# What to work on:
Pull out each line in the records below that contains the word "should", treating uppercase and lowercase letters as different.

# Data section:
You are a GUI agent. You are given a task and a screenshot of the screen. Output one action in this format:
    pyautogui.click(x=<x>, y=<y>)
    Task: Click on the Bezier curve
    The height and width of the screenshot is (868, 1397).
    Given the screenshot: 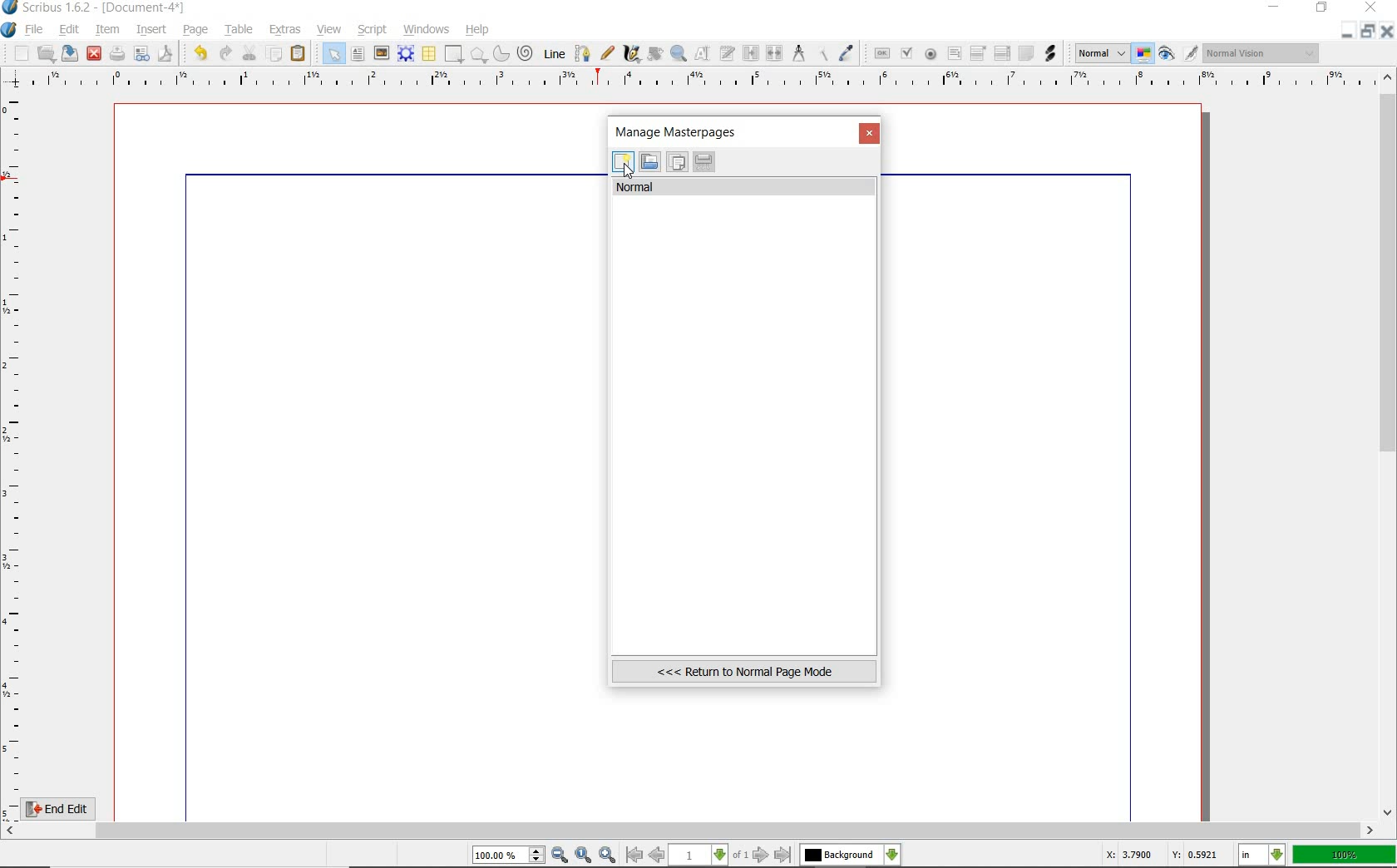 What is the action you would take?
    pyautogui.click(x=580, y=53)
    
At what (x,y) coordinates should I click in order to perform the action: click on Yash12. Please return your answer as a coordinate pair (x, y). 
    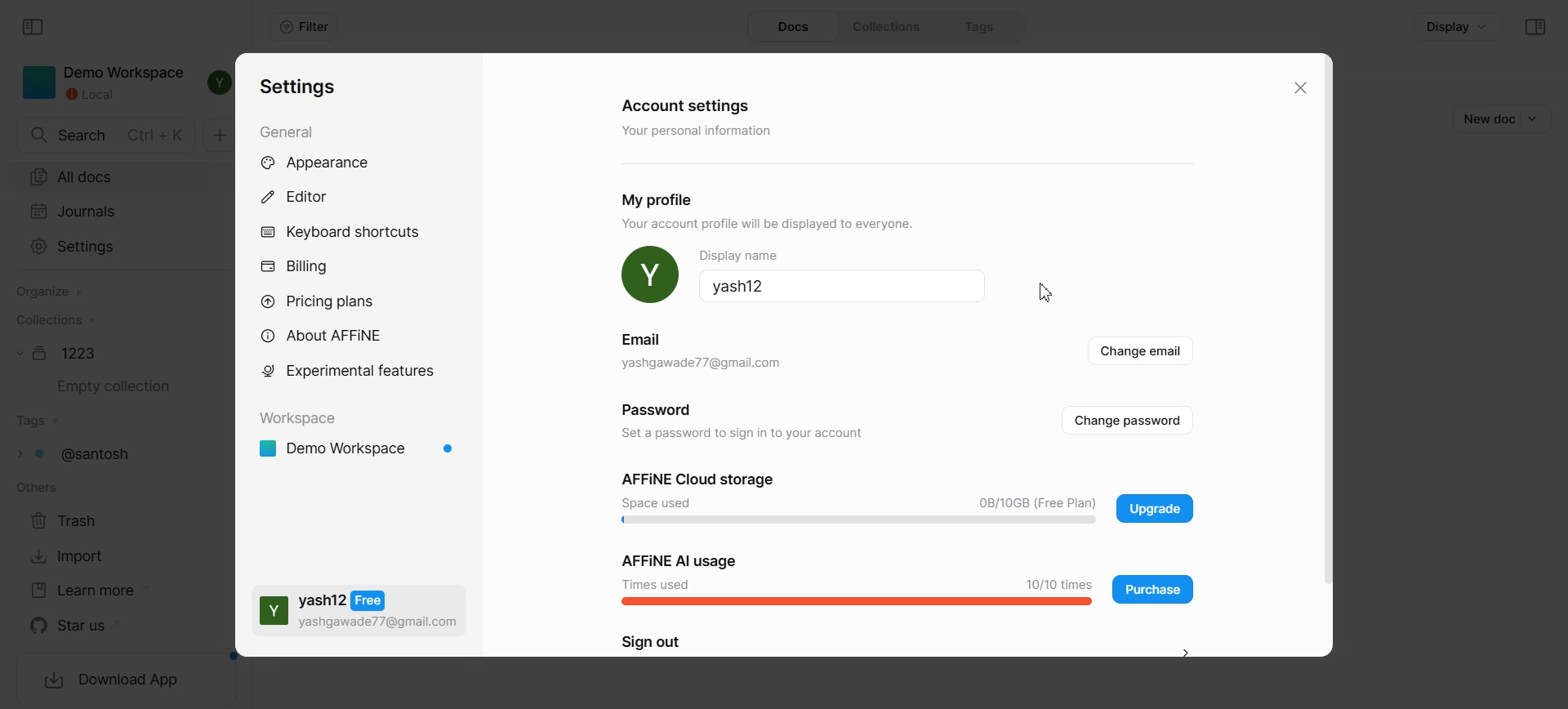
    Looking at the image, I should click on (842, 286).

# The response:
At what (x,y) coordinates should I click in order to perform the action: click on Yash12. Please return your answer as a coordinate pair (x, y). 
    Looking at the image, I should click on (842, 286).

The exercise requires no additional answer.